The other builtin filter is ``s``. The syntax looks a bit like ``sed``,
but it's python regex, so refer to the relevant docs if you're not
already familiar with it. It's based on Perl, like the regex in most
popular programming langauges (and unlike sed), but it has a few of its
own quirks.

.. code:: bash

    $ wrld move {} 's/[aeiou]/λ/g' -f *
    move 'Arnold Palmer' 'Arnλld Pλlmλr'
    move 'Jane Doe' 'Jλnλ Dλλ'
    move 'John Doe' 'Jλhn Dλλ'
    move 'John Wayne' 'Jλhn Wλynλ'
    move 'Lucy Lawless' 'Lλcy Lλwlλss'
    move 'Ricki Lake' 'Rλckλ Lλkλ'

It accepts any flags that can be used in a python regex in the contex of
``(?[flags])``, so, ``aiLmsux``. In addition, the ``g`` flag is
supported, to make it more similar to sed and Perl.
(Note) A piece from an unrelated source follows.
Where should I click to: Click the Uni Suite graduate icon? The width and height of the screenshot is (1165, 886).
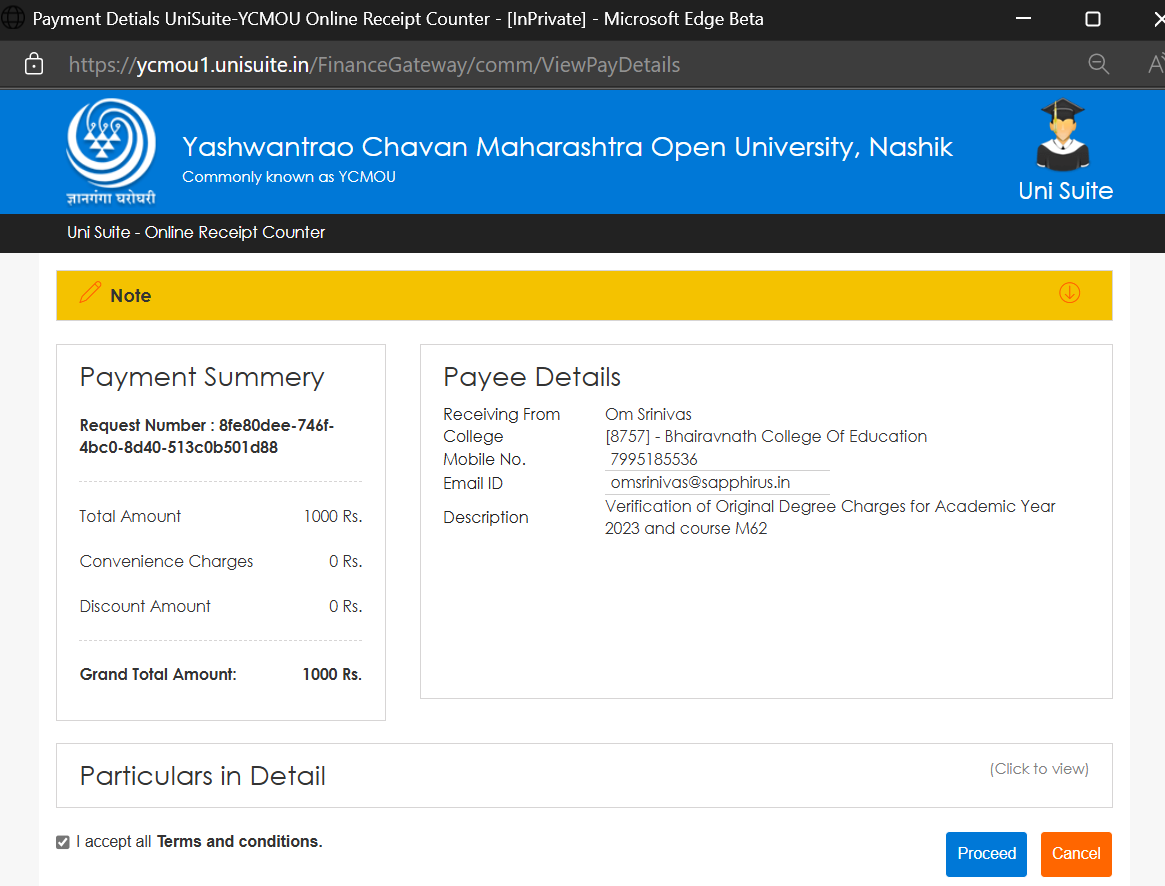point(1061,135)
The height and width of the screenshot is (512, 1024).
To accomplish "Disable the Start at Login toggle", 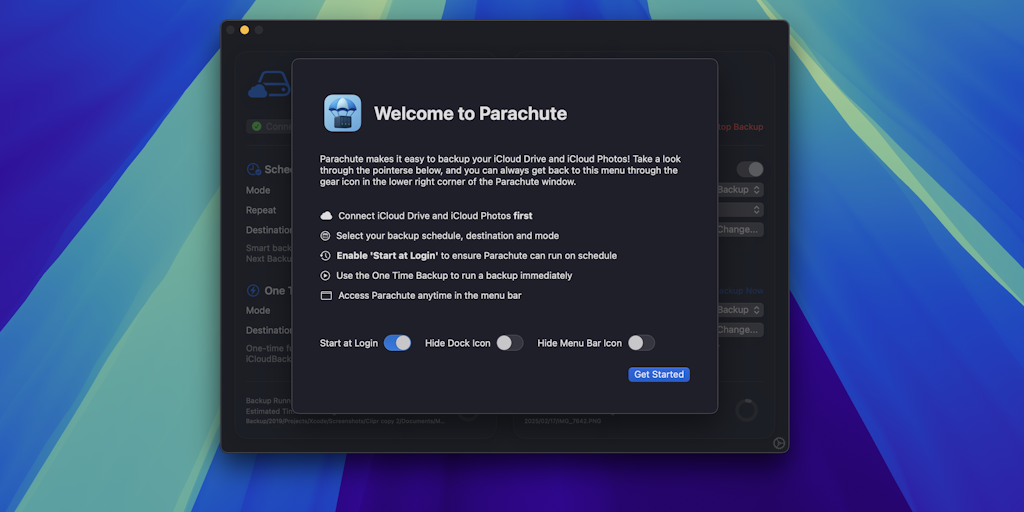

While ``/`` is used
as the delimiter by convention, any non-alphanumeric character may be
used.

If the replacement is prefixed with ``\e``, a python expresison can be
used, where ``m`` is the re.match object for each match, so that offers
some interesting possibilities.

I can neither confirm nor deny that there may be another filter in my
mind for doing awk-like things based on python's ``str.filter`` method.